The anxiety in his stomach quelled, Tim’s interest was piqued. He raised a brow and couldn’t help the bemused smirk that tugged at his lip.

“C'mon, what?”

Jay vehemently shook his head, waving an airy hand as he tried desperately to change the subject. “It really doesn’t matter. Did you have a good… uh. Smoke break?”

Tim dipped his head with a huff. “Yeah, thrilling,” he deadpanned, before remembering the chocolate bar still sat in his palm. “Oh, I got you this.”

He tossed it Jay’s way, and Jay grabbed it out of the air with a start. He cocked his head at the random gift, and looked up at Tim with wide, questioning blue eyes. An odd heat found its way to Tim’s cheeks at the curious stare, and he shrugged defensively.

“What? You said they were your favourite.”

“Yeah, I know. I just…” Jay trailed off, looking at the chocolate as if it was made of some alien sustenance that would turn him blue if he so much as licked the damn thing. “Thanks. I didn’t realise you were listening, I guess.”

Tim’s brows shot up his forehead. Didn’t realise he was listening? Why wouldn’t he have been listening? Wasn’t that the literal point of a conversation?

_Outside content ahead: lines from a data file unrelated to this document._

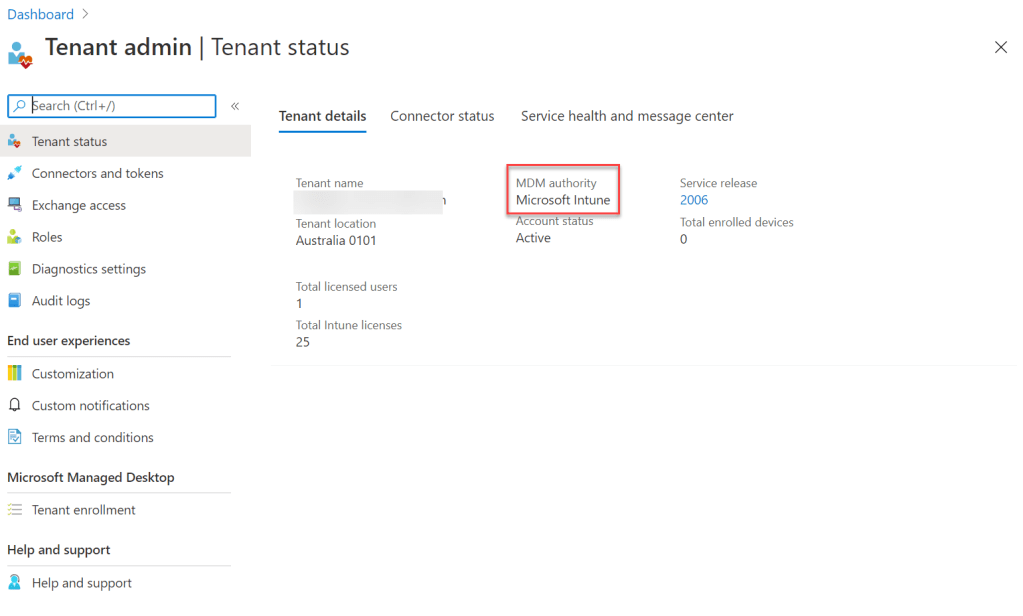Screen dimensions: 1023x616
Task: Focus the Search (Ctrl+/) input box
Action: coord(120,106)
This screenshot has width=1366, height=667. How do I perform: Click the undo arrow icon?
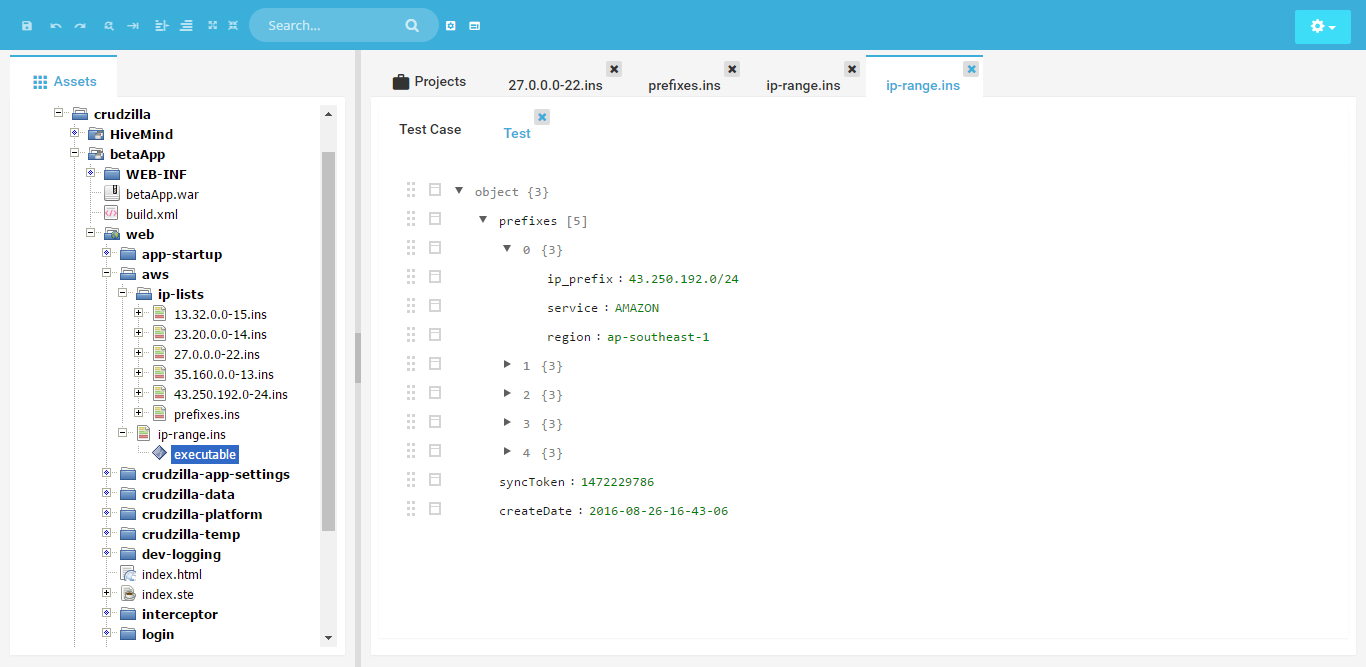point(56,26)

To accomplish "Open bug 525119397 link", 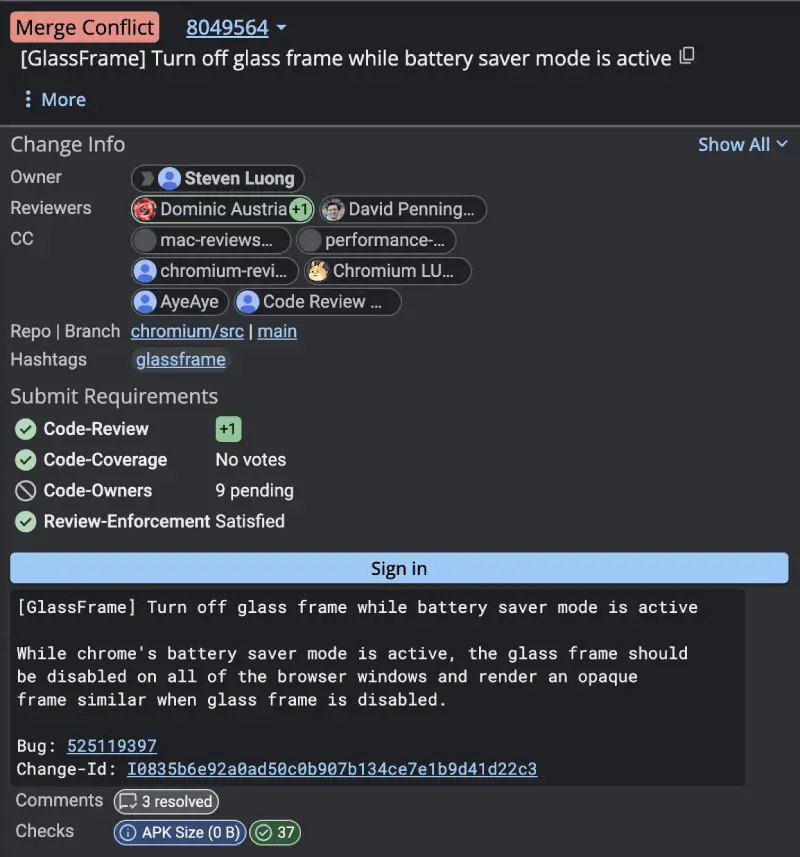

Whatever this was, it was far too much and also far too irrelevant for Tim to be bothered to unpack. He just pushed himself up from the hood of his car with a heavy sigh and ran a hand through his hair, hating how it felt greasy and stringy against his skin. He really needed a shower at their next motel – no matter how gross or spider-ridden the cheap-ass bathroom probably was. Not that he could complain. Money's tight when you're on the run.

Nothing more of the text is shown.